**PROBLEM STATEMENT:** Find each line in the records below that contains the word "computer", and copy it out.

STUDY MATERIAL below:

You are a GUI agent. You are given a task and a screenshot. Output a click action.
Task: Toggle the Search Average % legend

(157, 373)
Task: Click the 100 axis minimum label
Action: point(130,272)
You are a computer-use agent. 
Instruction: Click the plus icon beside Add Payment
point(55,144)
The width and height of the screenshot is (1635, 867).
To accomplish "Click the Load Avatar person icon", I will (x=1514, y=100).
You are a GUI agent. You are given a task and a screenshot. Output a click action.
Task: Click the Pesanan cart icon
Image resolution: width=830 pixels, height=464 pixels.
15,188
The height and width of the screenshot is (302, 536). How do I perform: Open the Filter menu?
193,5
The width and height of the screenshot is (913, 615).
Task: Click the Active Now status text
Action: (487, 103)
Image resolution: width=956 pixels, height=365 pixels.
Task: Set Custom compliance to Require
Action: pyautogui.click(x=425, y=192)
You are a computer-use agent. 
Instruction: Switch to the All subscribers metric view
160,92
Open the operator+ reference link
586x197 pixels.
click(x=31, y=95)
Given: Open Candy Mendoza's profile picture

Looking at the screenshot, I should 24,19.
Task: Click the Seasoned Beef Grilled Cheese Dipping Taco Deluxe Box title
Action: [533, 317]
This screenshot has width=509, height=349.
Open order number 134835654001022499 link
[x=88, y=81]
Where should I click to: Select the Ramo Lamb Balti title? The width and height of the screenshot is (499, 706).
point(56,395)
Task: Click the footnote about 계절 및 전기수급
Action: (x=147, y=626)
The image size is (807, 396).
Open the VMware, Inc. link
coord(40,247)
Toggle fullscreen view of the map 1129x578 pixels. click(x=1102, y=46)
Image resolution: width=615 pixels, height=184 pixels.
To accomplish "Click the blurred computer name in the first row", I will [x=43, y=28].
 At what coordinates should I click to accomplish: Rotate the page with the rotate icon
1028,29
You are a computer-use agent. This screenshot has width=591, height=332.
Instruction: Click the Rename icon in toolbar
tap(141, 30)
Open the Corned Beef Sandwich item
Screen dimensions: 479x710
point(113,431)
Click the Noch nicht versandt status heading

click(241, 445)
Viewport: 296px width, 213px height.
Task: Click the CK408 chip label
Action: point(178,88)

End of STUDY MATERIAL.

**ANSWER AREA:**
You are a computer-use agent. 
You are a computer-use agent. 
To accomplish "Click the blurred computer name in the first row", I will [x=43, y=28].
You are a computer-use agent. This screenshot has width=591, height=332.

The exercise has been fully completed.